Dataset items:
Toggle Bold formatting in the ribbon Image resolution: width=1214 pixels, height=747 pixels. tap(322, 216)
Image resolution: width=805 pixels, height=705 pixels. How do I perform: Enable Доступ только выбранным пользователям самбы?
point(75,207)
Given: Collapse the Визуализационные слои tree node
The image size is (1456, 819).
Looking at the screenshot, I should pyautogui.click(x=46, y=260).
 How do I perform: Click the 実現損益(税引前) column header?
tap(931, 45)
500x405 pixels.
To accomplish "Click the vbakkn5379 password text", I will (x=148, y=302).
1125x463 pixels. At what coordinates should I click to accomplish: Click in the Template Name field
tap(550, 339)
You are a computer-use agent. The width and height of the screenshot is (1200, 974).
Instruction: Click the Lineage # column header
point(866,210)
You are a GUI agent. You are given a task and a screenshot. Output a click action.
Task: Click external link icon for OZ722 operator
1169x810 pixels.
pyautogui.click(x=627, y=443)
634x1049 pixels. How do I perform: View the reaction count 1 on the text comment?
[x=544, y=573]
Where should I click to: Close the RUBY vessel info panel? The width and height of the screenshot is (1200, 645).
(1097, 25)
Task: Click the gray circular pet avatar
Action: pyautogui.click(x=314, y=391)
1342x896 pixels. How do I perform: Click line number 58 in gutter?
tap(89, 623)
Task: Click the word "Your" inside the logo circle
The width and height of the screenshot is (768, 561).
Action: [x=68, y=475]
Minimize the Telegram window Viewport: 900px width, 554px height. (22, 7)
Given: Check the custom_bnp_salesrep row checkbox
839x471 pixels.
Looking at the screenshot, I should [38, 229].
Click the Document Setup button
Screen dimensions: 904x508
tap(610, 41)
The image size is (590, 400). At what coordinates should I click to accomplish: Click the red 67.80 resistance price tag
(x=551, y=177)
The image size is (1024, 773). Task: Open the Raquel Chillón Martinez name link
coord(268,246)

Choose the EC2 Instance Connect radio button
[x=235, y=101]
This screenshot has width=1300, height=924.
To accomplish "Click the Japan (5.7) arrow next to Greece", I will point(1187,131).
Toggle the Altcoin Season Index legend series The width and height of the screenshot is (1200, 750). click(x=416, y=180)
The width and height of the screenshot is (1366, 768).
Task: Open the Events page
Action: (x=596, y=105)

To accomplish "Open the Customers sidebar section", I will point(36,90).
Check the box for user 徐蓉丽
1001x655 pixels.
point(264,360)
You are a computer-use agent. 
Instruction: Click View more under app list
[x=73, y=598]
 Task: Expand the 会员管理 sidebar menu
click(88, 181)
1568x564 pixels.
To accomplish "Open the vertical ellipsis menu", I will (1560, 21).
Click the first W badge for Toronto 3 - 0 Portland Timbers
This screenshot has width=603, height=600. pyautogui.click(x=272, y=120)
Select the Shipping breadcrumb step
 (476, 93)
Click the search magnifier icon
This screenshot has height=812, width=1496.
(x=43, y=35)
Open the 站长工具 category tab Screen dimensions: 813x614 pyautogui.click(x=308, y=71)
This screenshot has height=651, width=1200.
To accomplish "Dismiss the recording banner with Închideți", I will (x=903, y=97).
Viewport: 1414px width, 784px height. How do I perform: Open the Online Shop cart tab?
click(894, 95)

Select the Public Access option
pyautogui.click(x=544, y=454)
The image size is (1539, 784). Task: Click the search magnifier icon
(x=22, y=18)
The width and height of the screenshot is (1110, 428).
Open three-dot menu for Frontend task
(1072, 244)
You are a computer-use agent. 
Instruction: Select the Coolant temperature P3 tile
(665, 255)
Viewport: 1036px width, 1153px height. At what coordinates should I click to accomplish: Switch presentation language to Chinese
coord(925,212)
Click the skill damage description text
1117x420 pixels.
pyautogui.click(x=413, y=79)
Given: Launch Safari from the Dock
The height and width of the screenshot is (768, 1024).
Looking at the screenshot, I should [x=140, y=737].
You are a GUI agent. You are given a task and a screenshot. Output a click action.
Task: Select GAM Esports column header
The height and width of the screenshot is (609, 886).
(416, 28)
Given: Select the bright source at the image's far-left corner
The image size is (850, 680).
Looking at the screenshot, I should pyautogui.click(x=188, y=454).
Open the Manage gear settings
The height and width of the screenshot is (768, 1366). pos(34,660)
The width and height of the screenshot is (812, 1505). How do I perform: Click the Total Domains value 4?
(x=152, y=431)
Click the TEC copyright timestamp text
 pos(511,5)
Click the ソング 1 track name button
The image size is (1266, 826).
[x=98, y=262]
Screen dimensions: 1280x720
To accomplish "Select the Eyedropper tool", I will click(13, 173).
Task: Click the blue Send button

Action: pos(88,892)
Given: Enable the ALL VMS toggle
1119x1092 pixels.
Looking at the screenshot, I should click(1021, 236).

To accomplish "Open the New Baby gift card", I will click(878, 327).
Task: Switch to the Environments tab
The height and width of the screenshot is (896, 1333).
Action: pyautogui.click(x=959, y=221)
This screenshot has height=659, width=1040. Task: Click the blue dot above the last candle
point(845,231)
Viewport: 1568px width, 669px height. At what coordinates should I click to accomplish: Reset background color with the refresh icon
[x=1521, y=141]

- _Problem details_
State the count of lines in the data holding the word "Check", adding nothing to it.

- _Answer space_
2